C’est en 1956 que le philosophe Allemand Günther Anders écrit L’Obsolescence de l’homme.
« Pour étouffer par avance toute révolte, il ne faut surtout pas s’y prendre de manière violente. Les méthodes archaïques comme celles d’Hitler sont nettement dépassées. Il suffit de créer un conditionnement collectif en réduisant de manière drastique le niveau et la qualité de l’éducation, pour la ramener à une forme d’insertion professionnelle. »
« Un individu inculte n’a qu’un horizon de pensée limité et plus sa pensée est bornée à des préoccupations matérielles, médiocres, moins il peut se révolter. Il faut faire en sorte que l’accès au savoir devienne de plus en plus difficile et élitiste... que le fossé se creuse entre le peuple et la science, que l’information destinée au grand public soit anesthésiée de tout contenu à caractère subversif. Là encore, il faut user de persuasion et non de violence directe : on diffusera massivement, via la télévision, des divertissements abrutissants, flattant toujours l’émotionnel, l’instinctif. »
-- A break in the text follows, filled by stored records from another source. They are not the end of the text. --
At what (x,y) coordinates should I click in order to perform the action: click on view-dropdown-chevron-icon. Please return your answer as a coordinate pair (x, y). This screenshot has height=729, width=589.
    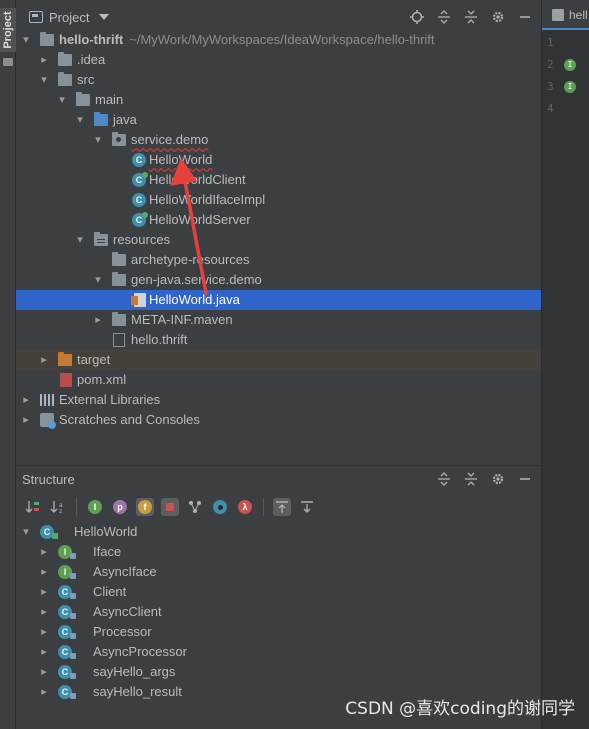
    Looking at the image, I should click on (104, 17).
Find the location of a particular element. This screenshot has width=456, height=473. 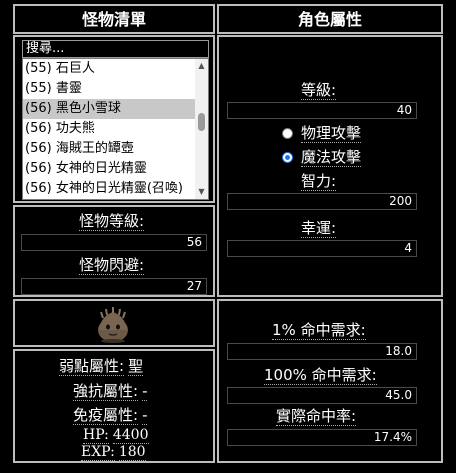

actual-accuracy-label: 實際命中率: is located at coordinates (316, 416).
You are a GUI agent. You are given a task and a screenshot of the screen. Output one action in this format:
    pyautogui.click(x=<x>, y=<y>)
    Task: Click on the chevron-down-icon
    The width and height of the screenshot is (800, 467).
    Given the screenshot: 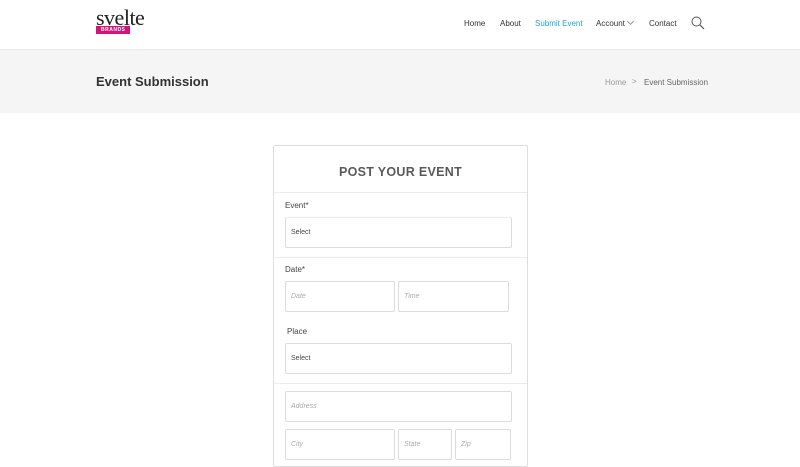 What is the action you would take?
    pyautogui.click(x=630, y=22)
    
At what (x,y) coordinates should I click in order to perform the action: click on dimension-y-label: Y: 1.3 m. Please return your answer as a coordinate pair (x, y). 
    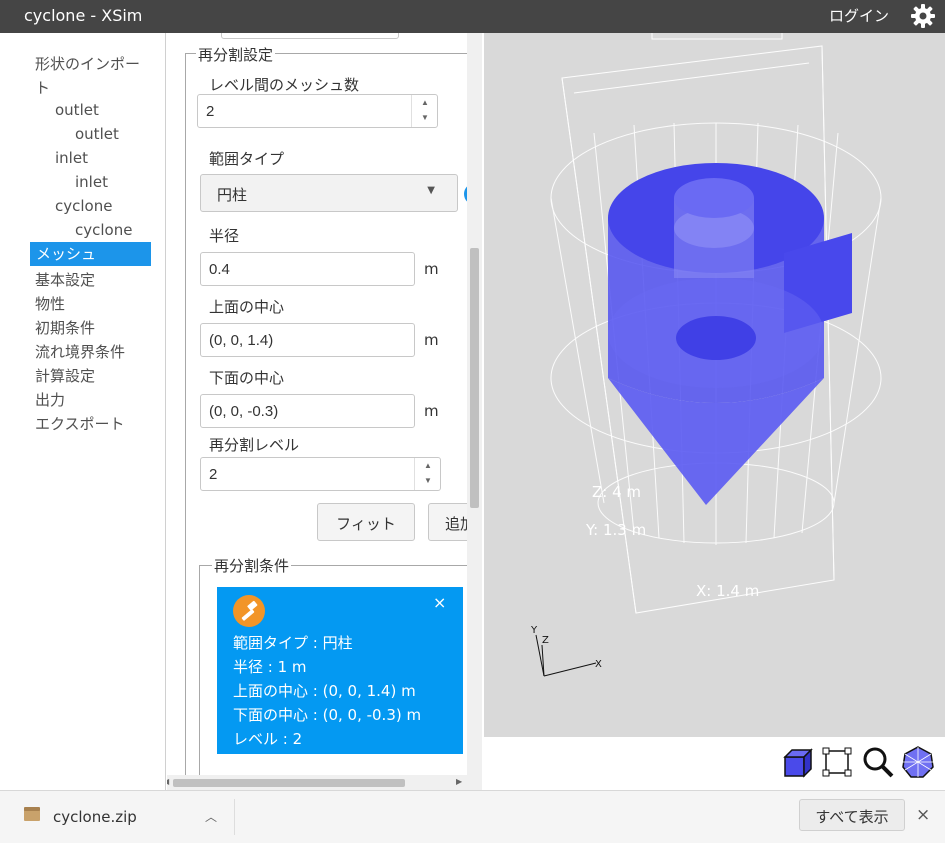
    Looking at the image, I should click on (616, 530).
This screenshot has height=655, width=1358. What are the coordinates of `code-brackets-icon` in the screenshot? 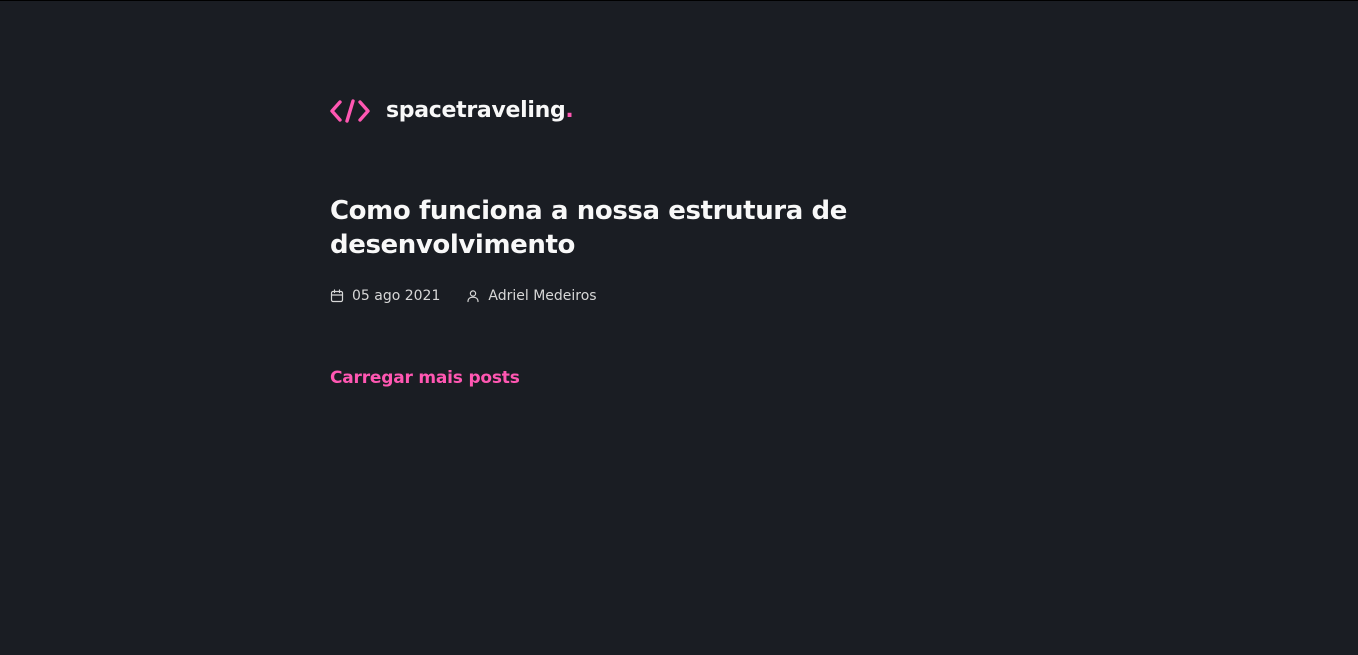 It's located at (350, 111).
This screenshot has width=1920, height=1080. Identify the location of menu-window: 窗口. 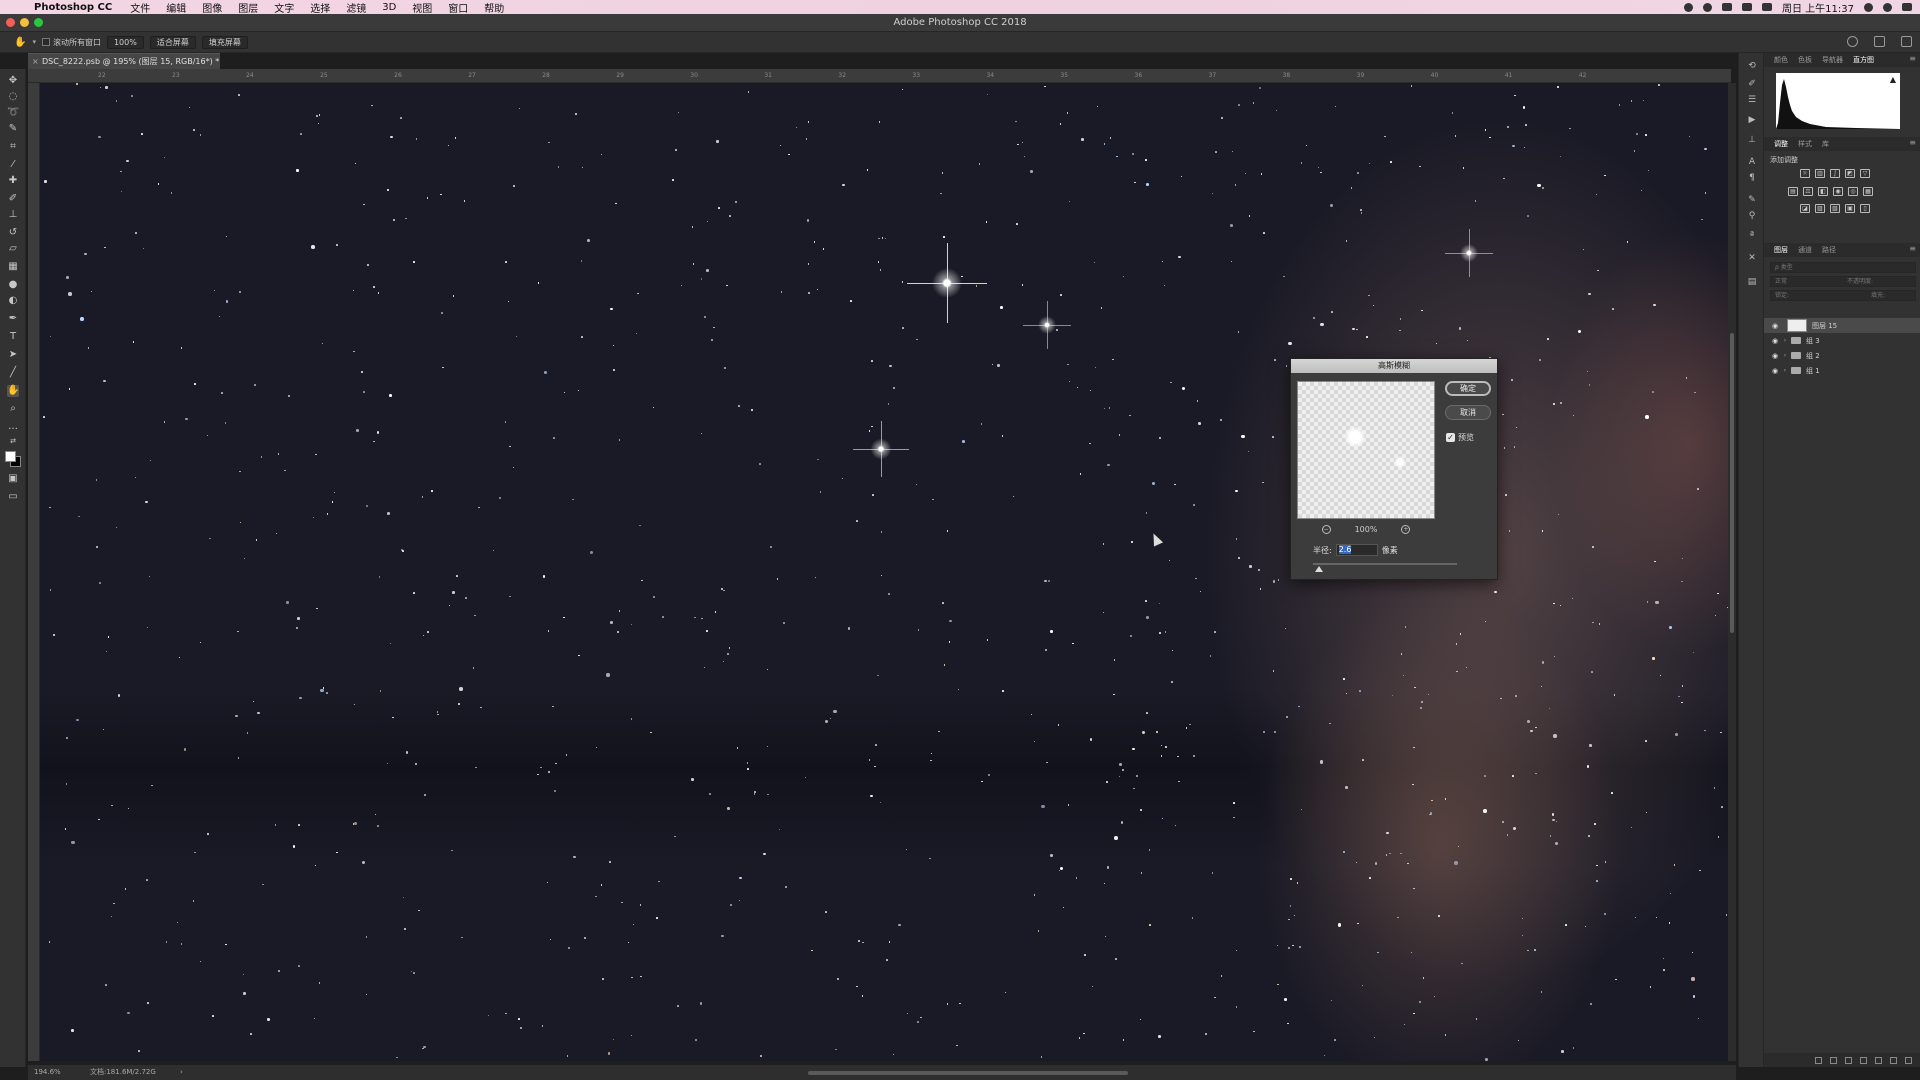
(458, 8).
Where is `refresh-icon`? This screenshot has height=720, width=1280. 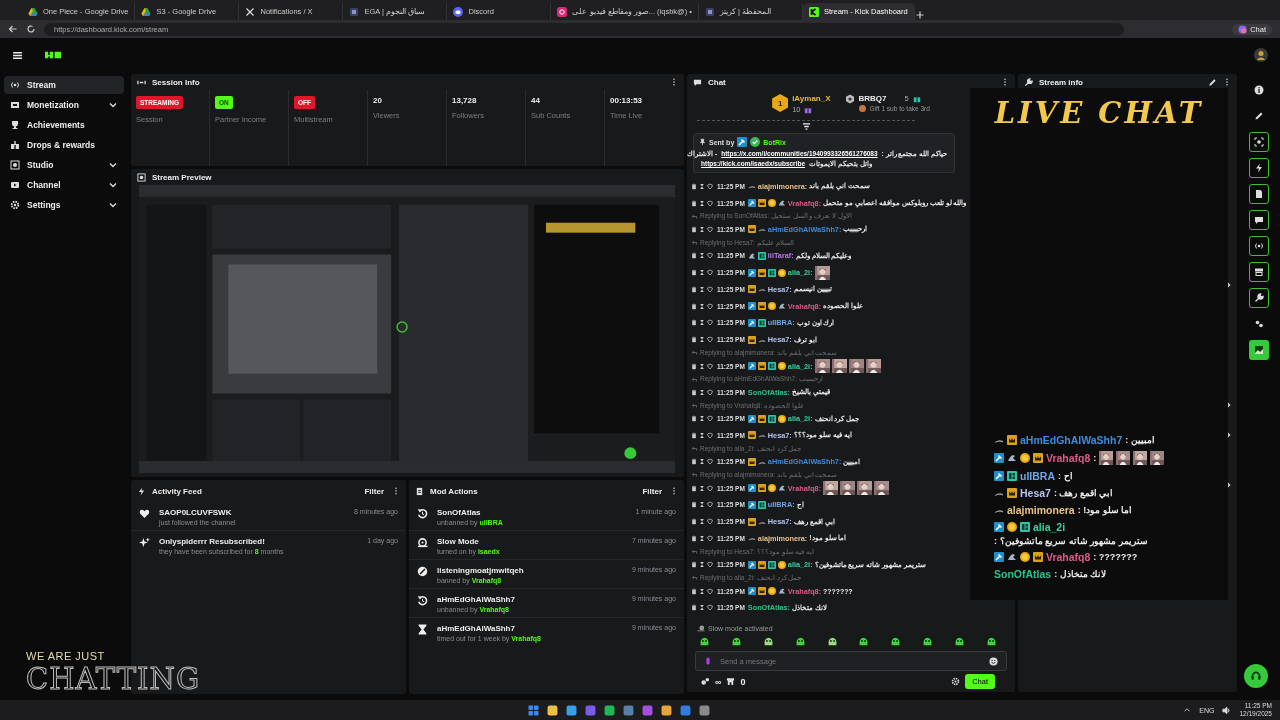
refresh-icon is located at coordinates (31, 29).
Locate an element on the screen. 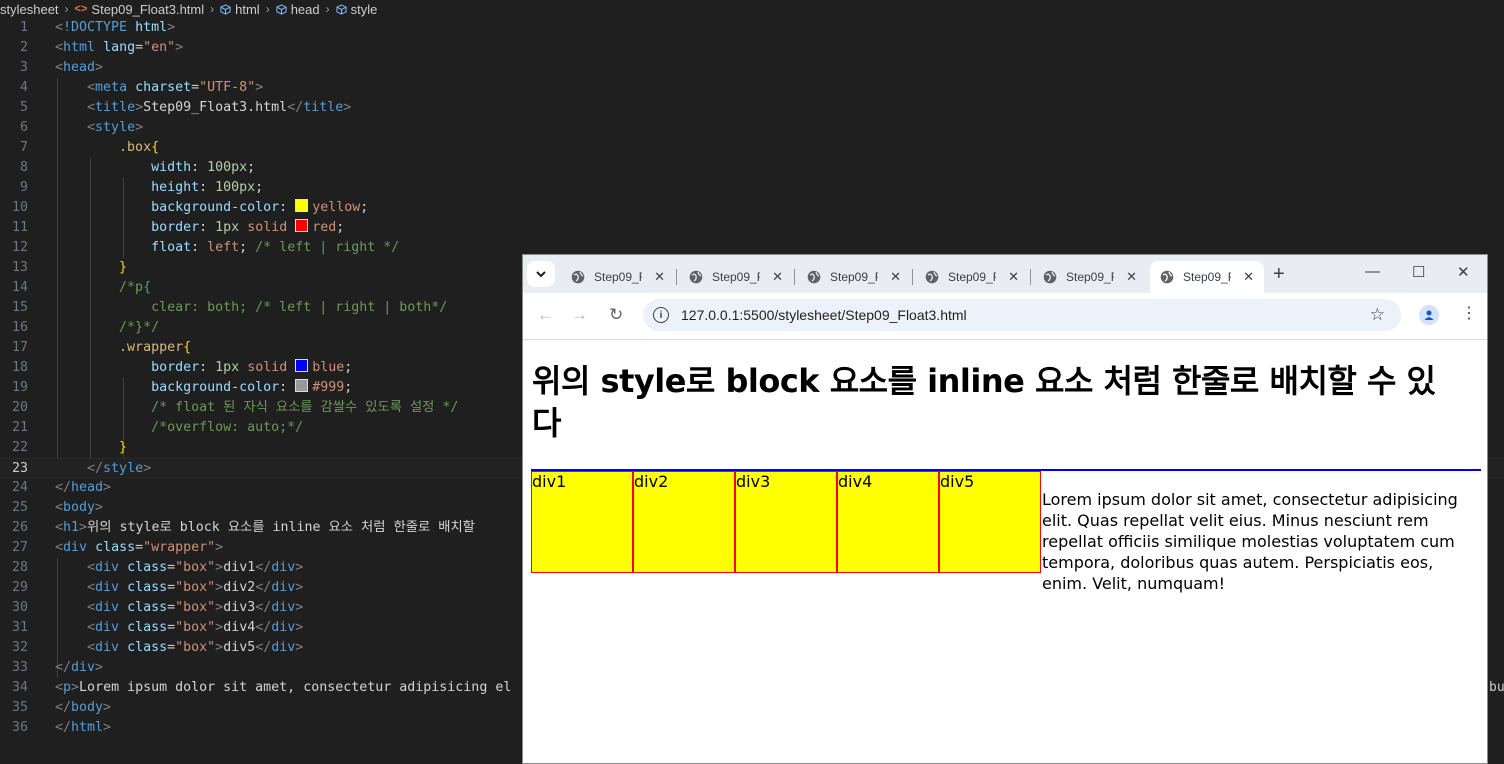 This screenshot has width=1504, height=764. more-options-icon: ⋮ is located at coordinates (1469, 313).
« On occupera les esprits avec ce qui est futile et ludique. Il est bon avec un bavardage et une musique incessante d’empêcher l’esprit de s’interroger, penser, réfléchir. »
« On mettra la sexualité au premier rang des intérêts humains. Comme anesthésiant social, il n’y a rien de mieux. En général, on fera en sorte de bannir le sérieux de l’existence, de tourner en dérision tout ce qui a une valeur élevée, d’entretenir une constante apologie de la légèreté ; de sorte que l’euphorie de la publicité, de la consommation deviennent le standard du bonheur humain et le modèle de la liberté »
« Rien ne nous aliène à nous-mêmes et ne nous aliène le monde plus désastreusement que de passer notre vie, désormais presque constamment, en compagnie de ces êtres faussement intimes, de ces esclaves fantômes que nous faisons entrer dans notre salon d’une main engourdie par le sommeil – car l’alternance du sommeil et de la veille a cédé la place à l’alternance du sommeil et de la radio – pour écouter les émissions au cours desquelles, premiers fragments du monde que nous rencontrons, ils nous parlent, nous regardent, nous chantent des chansons, nous encouragent, nous consolent et, ne nous détendant ou nous stimulant, nous donnent le la d’une journée qui ne sera pas la nôtre. Rien ne rend l’auto-aliénation plus définitive que de continuer la journée sous l’égide de ces apparents amis : car ensuite, même si l’occasion se présente d’entrer en relation avec des personnes véritables, nous préférons rester en compagnie de nos copains portatifs, puisque nous ne les ressentons plus comme des ersatz d’hommes mais comme de véritables amis. »
De ces mots écrits il y a 70 ans (on peut penser que la réflexion de l’auteur date même d’avant), on voit immédiatement surgir en esprit la télé chronophage, le portable mangeur d’amis, la puissante industrie du divertissement, la fausse subversion Canal+, la pornographie accessible à tous.
Certes, Orwell est passé par là avec son 1984, mais les vrais prophètes ont toujours enrichi les prophéties des collègues précédents. Ceux qui se sont arrêtés aux prophètes de la Bible ont presque tout faux : la profession n’a jamais disparu, elle a juste changé de forme, et c’est le temps qui décante les vrais des faux, le bon grain de l’ivraie.
On voit bien, dans notre moderne époque, ceux qui veulent être des prophètes à tout prix et qui sont supportés par le Système pour cela. Et puis on voit ceux qui sont persécutés pour leurs dires ou leurs écrits, la marque des vrais prophètes. Ce n’est pas la marque de la Bête, mais du Système. Ou alors c’est un stigmate, celui des coups pendant la montée au Golgotha.